Just prior to the breakup of Pangea, the present Arctic land masses were located in mid-latitudes. Displacement of the region to north of the Arctic Circle occurred around 100 Ma during the Cretaceous. The Canadian Basin and Makarov Basin seem to have originated during the Cretaceous period. Sea floor spreading increased in the early Tertiary (about 57 Ma) when Greenland separated from Eurasia and the Eurasian and Nordic basins formed (Vogt, 1986). This changing distribution of lands and ocean and mountain-building events (orogenies) had strong impacts on climate. In the Paleocene and Eocene epochs (60-50 Ma), Ellesmere Island seems to have supported many subtropical vertebrate fauna in a swamp-forest environment (McKenna, 1980). Deciduous conifer species grew in West Greenland and Spitsbergen. A deepwater connection to the Nordic Seas via Fram Strait developed around 35 Ma. This was about the time when temperatures of the global ocean surface and bottom waters began to decrease sharply. Global sea level lowering in the late Miocene (6.5-5.2 Ma) led to isolation of the Arctic Ocean and exposure of the shelf areas (Danilov, 1989). However, a major marine transgression (sea level rise) followed during the early Pliocene (5-3.5 Ma). Ice-rafted sediment began to appear in the Nordic Basin at about 4 Ma. The Bering Strait appears to have opened in the Late Miocene and earliest Pliocene, about 5.5 to 4.8 Ma (Marincovitch and Gladenkov, 1999).

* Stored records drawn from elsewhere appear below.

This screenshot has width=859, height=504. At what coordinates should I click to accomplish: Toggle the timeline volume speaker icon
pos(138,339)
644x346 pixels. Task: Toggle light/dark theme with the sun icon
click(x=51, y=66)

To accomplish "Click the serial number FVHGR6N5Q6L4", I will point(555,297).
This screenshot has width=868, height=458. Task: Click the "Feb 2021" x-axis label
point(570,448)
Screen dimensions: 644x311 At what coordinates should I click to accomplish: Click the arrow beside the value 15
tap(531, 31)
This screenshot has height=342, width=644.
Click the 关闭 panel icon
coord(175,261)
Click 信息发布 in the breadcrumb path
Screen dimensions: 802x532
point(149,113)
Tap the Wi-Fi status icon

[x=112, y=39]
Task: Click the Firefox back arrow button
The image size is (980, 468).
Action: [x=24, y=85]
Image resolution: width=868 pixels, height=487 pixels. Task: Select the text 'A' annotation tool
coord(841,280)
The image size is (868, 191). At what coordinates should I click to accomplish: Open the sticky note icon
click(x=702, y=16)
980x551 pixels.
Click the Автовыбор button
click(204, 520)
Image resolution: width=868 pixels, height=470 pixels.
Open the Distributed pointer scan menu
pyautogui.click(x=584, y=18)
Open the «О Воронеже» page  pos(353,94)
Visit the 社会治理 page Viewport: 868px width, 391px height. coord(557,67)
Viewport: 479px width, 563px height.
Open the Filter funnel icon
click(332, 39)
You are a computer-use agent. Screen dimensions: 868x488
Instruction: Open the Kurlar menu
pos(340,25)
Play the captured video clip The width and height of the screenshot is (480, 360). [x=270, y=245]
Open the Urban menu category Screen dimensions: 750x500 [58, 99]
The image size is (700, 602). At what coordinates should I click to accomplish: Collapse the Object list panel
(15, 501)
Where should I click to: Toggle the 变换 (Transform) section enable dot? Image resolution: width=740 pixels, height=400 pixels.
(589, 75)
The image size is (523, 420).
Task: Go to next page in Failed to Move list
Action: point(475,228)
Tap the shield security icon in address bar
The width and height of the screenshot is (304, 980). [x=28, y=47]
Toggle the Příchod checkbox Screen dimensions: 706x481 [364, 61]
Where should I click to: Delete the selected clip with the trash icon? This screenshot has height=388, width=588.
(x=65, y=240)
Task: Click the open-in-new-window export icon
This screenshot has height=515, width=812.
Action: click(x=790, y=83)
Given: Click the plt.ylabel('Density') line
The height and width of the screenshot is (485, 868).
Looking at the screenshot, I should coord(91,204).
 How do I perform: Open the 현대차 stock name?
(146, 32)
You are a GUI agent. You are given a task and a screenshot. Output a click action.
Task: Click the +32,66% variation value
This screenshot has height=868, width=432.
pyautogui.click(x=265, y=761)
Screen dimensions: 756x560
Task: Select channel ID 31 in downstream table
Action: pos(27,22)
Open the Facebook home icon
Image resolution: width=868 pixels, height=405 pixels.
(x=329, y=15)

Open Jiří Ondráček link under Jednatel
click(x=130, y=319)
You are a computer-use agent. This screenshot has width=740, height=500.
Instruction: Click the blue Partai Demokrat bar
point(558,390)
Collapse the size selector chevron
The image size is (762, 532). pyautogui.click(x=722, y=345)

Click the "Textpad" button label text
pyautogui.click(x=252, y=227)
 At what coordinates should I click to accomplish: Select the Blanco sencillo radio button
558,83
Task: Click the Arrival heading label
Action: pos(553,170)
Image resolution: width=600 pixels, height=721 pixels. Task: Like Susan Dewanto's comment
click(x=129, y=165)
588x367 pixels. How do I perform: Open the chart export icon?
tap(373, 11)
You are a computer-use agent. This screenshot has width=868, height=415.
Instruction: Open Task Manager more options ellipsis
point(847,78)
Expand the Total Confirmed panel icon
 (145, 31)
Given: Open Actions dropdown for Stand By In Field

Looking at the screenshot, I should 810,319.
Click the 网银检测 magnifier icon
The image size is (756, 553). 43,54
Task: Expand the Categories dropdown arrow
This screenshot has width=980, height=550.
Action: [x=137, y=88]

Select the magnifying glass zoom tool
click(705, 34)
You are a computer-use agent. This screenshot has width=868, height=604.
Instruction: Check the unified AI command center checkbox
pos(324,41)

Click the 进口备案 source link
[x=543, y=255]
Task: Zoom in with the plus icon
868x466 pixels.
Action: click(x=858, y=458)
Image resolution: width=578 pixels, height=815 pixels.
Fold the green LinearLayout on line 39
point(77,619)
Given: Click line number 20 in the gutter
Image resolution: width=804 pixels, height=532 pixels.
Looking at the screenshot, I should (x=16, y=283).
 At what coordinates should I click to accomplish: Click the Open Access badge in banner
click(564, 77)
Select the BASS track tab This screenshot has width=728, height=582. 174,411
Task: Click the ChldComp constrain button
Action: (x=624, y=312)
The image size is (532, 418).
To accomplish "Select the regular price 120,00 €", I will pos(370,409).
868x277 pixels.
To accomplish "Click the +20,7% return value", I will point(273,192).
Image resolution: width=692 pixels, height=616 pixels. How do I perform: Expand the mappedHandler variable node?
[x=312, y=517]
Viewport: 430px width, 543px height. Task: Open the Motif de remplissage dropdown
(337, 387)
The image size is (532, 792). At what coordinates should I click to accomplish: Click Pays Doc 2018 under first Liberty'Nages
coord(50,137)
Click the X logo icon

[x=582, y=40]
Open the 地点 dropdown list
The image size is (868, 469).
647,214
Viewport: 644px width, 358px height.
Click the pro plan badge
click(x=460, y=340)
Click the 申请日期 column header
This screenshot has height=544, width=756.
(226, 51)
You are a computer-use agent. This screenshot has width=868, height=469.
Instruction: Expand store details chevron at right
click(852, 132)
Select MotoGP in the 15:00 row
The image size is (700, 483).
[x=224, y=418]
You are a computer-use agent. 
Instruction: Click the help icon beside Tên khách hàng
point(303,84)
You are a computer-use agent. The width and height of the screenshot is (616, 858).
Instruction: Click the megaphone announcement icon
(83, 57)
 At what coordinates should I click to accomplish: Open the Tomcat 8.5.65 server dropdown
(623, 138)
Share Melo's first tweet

Progressive cooling during the late Tertiary period is well documented. Tectonic isolation of the Arctic Basin from the North Atlantic and Pacific occurred during the Pliocene (3.5-3.0 Ma). This promoted cooling and accumulation of land ice in Alaska, Iceland and Greenland (Harris, 2001). Seasonal freezing of the Arctic Ocean may have begun in the late Pliocene, with a perennial sea cover present by 0.85 Ma (Herman, 1983, 1989). The formation of permafrost in the Arctic probably occurred about 1.65 Ma. However, evidence from Fairbanks, Alaska, suggests an earlier onset of 2.22.5 Ma (Harris, 2001). The time required for ground freezing to the depth observed today, assuming only conductive heat transfer, can be estimated from the long-term geothermal gradient, the paleotemperature history of the upper surface of permafrost, and the soil thermal properties. Calculations by Lunardini (1993) for Prudhoe Bay, Alaska, suggest that with a constant surface temperature of -11 °C, development of 90% of the observed equilibrium thickness of permafrost (600 m) would have been achieved within around 0.5 million years. Alternative temperature histories support more rapid growth. For example, a surface temperature 2.5 °C lower would enable permafrost 570 m thick to form in only 120 000 years. Lunardini also calculates that the maximum permafrost thickness of around 1400 m observed in eastern Siberia (Duchkov and Balobaev, 2001) might have required the complete Quaternary period to form. Such a thickness is not in equilibrium with the modern surface temperature and must be slowly thawing.